What is a Machine Learning Algorithm?
An algorithm is a set of step-by-step instructions given to a computer to carry out discrete tasks. Programmers can write algorithms to do mundane things like auto-save a document every 30 seconds while a word processing application is open. However, this guide is primarily concerned with algorithms that carry out machine learning (ML) tasks.
You can think of an ML algorithm like a recipe, where the ingredients are data, and the dish is a model that can make predictions or inferences about the future. For example, video recommendation systems, like the one that powers Netflix, take in data about your preferences, location, shows you’ve watched in the past, which videos you’ve exited before finishing, and what other people who’ve watched the same videos as you have also streamed. The program then uses this information (and perhaps much more) to predict what you're most likely to enjoy watching next.

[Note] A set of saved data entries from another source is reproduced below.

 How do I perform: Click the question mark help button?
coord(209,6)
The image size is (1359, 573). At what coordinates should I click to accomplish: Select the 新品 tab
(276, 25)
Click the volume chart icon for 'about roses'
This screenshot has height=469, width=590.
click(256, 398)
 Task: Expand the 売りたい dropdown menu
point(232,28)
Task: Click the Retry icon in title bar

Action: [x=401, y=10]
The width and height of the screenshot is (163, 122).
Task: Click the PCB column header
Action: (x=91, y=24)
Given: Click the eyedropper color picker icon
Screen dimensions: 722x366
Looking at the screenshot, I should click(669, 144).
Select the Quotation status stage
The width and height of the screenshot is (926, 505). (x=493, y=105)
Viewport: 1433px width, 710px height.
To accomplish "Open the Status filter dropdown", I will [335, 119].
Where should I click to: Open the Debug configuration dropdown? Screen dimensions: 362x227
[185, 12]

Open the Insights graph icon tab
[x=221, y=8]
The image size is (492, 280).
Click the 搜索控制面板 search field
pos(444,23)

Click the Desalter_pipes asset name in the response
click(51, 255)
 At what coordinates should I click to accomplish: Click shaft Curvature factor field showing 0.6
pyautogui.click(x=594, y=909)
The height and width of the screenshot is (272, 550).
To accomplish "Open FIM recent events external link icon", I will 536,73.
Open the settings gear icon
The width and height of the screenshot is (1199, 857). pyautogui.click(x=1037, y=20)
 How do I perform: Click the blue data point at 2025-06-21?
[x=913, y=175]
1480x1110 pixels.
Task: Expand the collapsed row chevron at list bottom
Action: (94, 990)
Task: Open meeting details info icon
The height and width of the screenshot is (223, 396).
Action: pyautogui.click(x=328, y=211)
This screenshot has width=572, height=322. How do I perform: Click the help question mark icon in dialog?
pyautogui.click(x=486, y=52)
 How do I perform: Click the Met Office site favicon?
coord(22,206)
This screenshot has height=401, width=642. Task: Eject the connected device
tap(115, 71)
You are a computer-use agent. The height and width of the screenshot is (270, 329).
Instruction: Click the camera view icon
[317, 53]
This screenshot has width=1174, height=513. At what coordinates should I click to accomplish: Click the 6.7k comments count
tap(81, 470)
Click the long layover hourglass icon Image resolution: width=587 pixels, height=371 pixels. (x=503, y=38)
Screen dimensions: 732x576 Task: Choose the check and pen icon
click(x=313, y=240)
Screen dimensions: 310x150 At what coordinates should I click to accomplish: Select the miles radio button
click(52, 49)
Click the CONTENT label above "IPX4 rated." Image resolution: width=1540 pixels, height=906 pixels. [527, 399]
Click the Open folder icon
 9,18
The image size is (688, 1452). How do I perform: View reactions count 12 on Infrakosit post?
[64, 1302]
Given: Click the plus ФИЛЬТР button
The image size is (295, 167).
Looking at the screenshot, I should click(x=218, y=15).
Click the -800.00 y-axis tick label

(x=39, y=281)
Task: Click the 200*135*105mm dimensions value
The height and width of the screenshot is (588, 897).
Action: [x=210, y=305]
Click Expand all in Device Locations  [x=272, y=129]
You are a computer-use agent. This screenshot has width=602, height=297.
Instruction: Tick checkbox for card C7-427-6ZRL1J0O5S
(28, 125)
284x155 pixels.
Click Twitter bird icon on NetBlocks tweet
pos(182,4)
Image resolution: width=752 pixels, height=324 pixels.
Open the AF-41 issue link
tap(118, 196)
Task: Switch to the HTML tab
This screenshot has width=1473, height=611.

Some of the steps necessary to prepare the "dish" include sensibly organizing those data, accounting for the scientist's prior beliefs about what the data should look like, computing the relationship between each observation, deriving a mathematical equation representing that relationship, and updating that framework as more data are integrated. This process is known as "training." The result is a model that can dole out future predictions based on previously unobserved data. Netflix then serves you, the end-user, your helping of predictions as options on your home screen, likely prioritizing those that benefit the company most (i.e., videos produced by Netflix or those that are most profitable for them to stream).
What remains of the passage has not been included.